● TÂCHES À RÉALISER:
1) Traduisez en anglais cette phrase du texte sur la religion et le gouvernement : « Quand la religion chrétienne souffrit, il y a deux siecles, ce malheureux partage qui la divisa en catholique & en protestante, les peuples du nord embrasserent la protestante, & ceux du midi garderent la catholique. »
2) Reproduisez le passage du texte sur la religion et le gouvernement en partant des mots « LORSQU’UNE religion naît » et en vous arrêtant après les mots « garderent la catholique. ».

● TEXTE À LIRE:
Que la religion catholique convient mieux à une monarchie, & que la protestante s’accommode mieux d’une république.


LORSQU’UNE religion naît & se forme dans un état, elle suit ordinairement le plan du gouvernement où elle est établie : car les hommes qui la reçoivent, & ceux qui la font recevoir, n’ont gueres d’autres idées de police que celle de l’état dans lequel ils sont nés.

Quand la religion chrétienne souffrit, il y a deux siecles, ce malheureux partage qui la divisa en catholique & en protestante, les peuples du nord embrasserent la protestante, & ceux du midi garderent la catholique.

C’est que les peuples du nord ont & auront toujours un esprit d’indépendance & de liberté, que n’ont pas les peuples du midi ; & qu’une religion qui n’a point de chef visible, convient mieux à l’indépendance du climat, que celle qui en a un.

Dans les pays même où la religion protestante s’établit, les révolutions se firent sur le plan de l’état politique. Luther ayant pour lui de grands princes n’auroit gueres pu leur faire goûter une autorité ecclésiastique qui n’auroit point eu de prééminence extérieure ; & Calvin ayant pour lui des peuples qui vivoient dans des républiques, ou des bourgeois obscurcis dans des monarchies, pouvoit fort bien ne pas établir des prééminences & des dignités.

Chacune de ces deux religions pouvoit se croire la plus parfaite : la calviniste se jugeant plus conforme à ce que Jesus-Christ avoit dit, & la luthérienne à ce que les apôtres avoient fait.

● DONNÉES PRÉSENTÉES:
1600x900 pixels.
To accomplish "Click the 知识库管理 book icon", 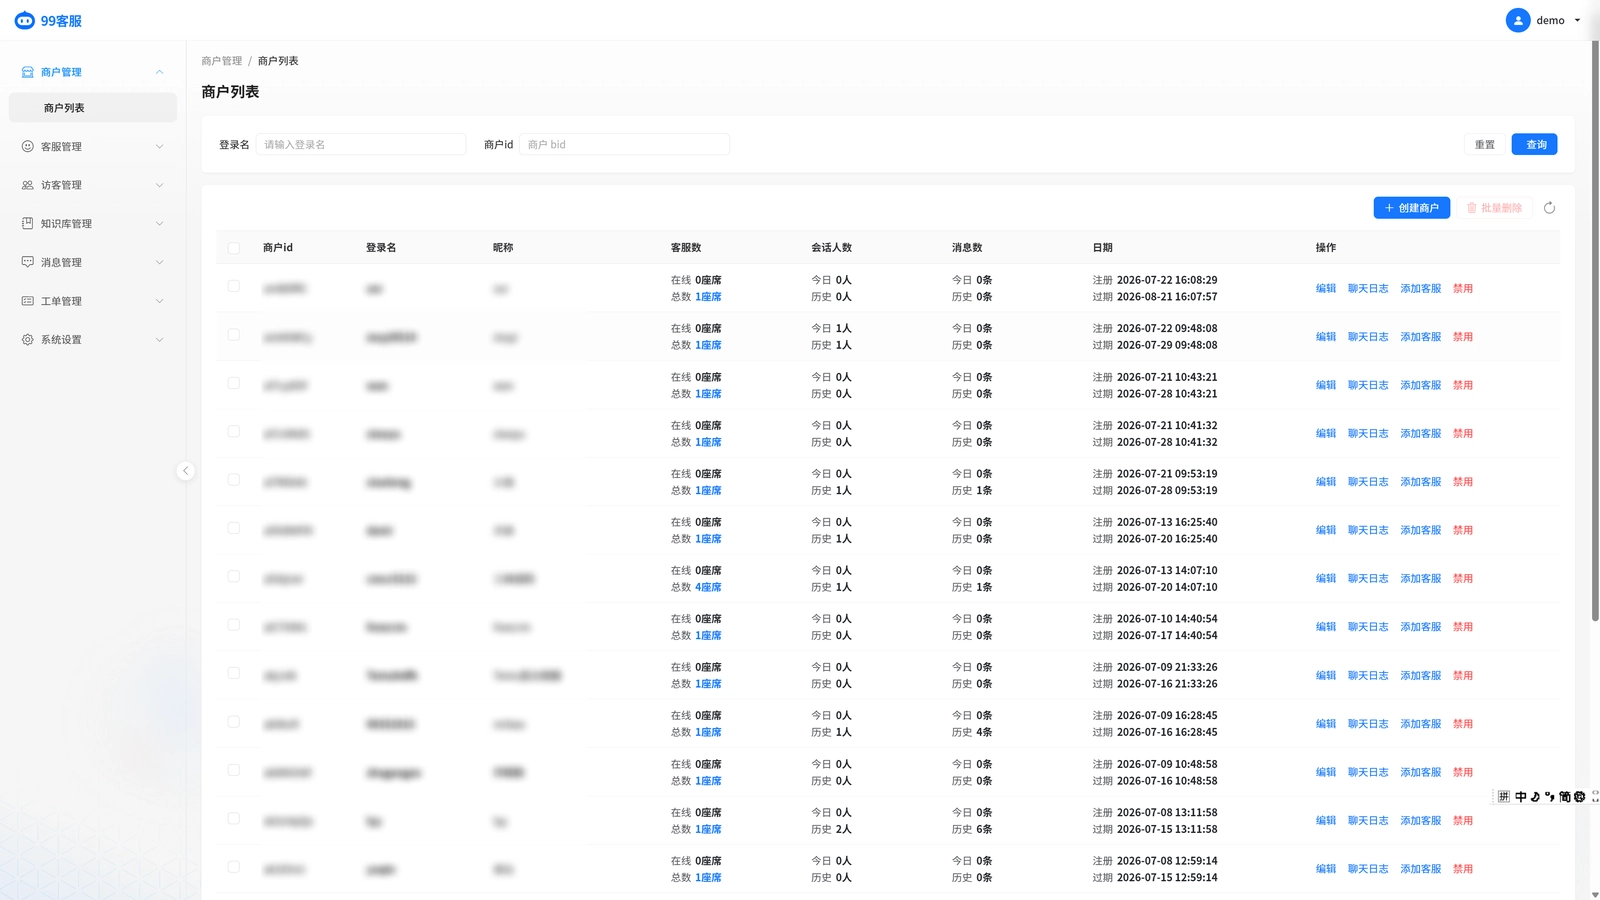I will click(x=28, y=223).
--
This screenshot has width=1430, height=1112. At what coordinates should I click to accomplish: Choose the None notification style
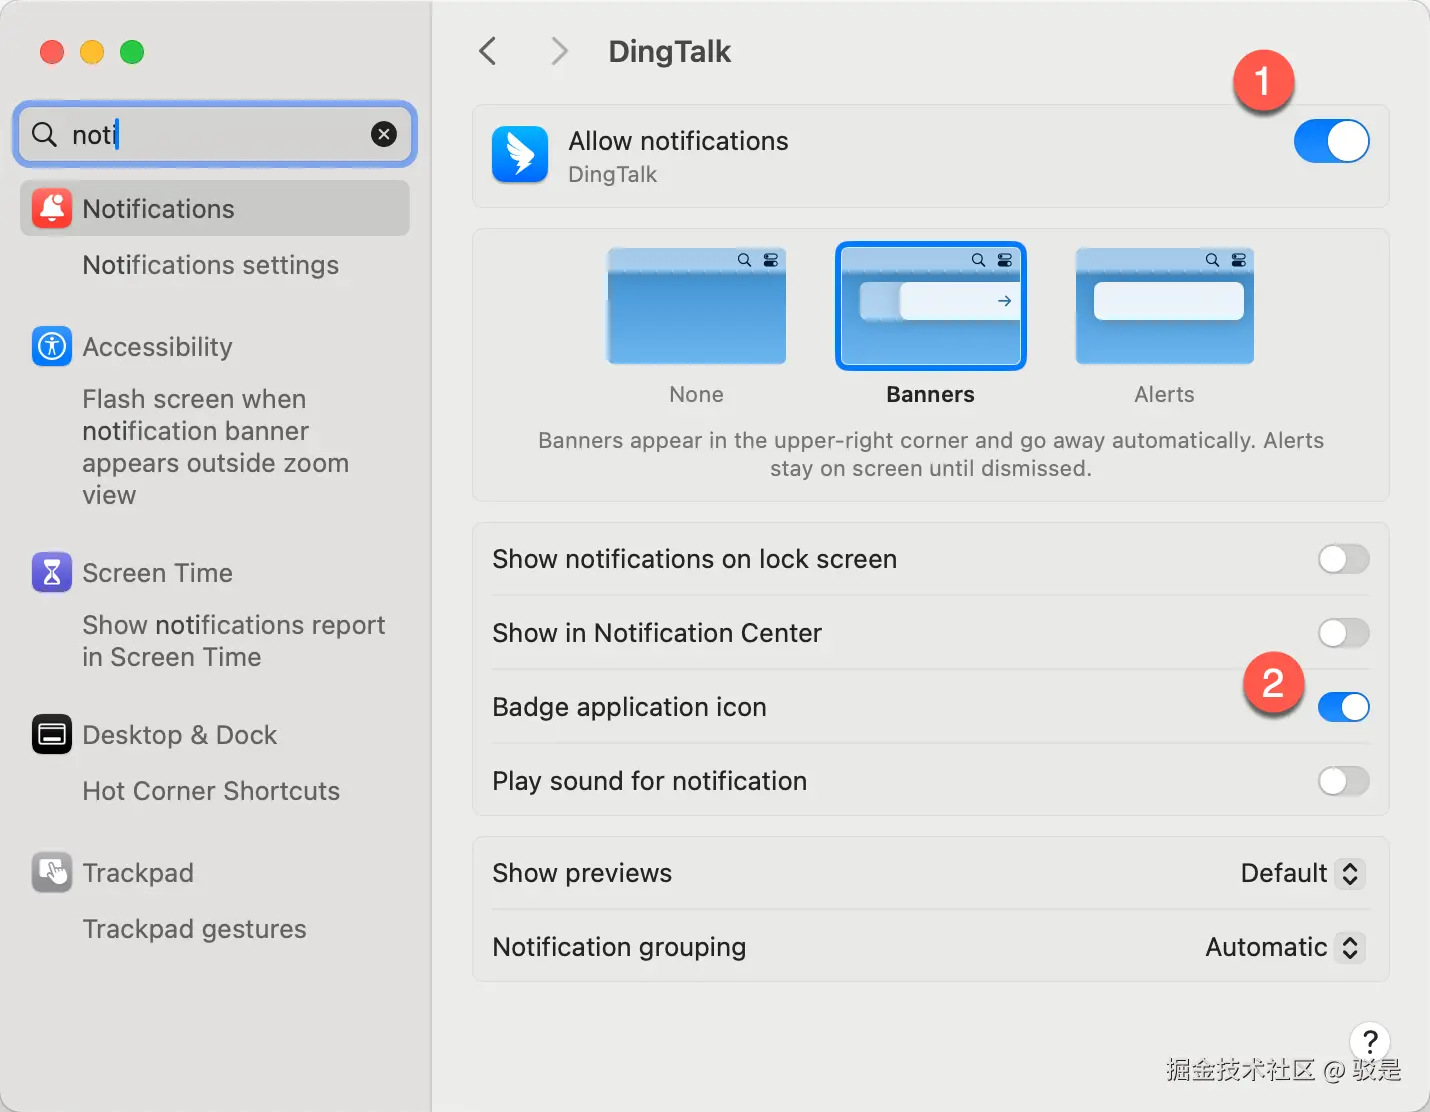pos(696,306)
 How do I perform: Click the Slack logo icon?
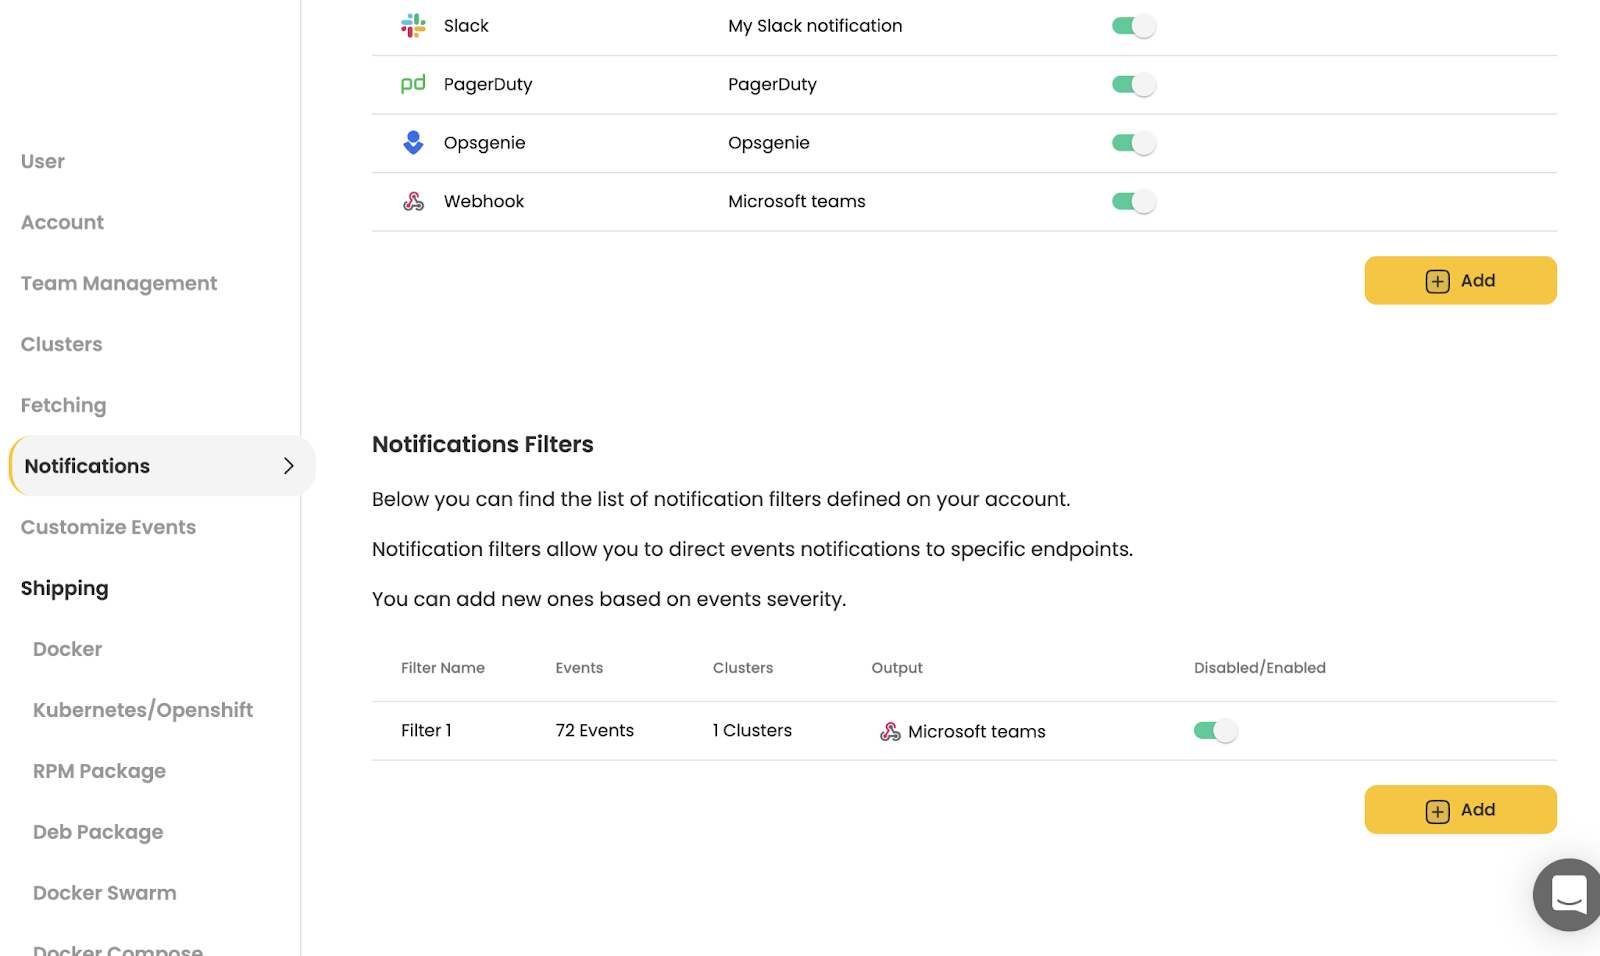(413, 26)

● LISTE DES RÉPONSES:
1) When the Christian religion suffered, two centuries ago, that unfortunate division which split it into Catholic and Protestant, the peoples of the north embraced the Protestant, and those of the south kept the Catholic.

2)
LORSQU’UNE religion naît & se forme dans un état, elle suit ordinairement le plan du gouvernement où elle est établie : car les hommes qui la reçoivent, & ceux qui la font recevoir, n’ont gueres d’autres idées de police que celle de l’état dans lequel ils sont nés.

Quand la religion chrétienne souffrit, il y a deux siecles, ce malheureux partage qui la divisa en catholique & en protestante, les peuples du nord embrasserent la protestante, & ceux du midi garderent la catholique.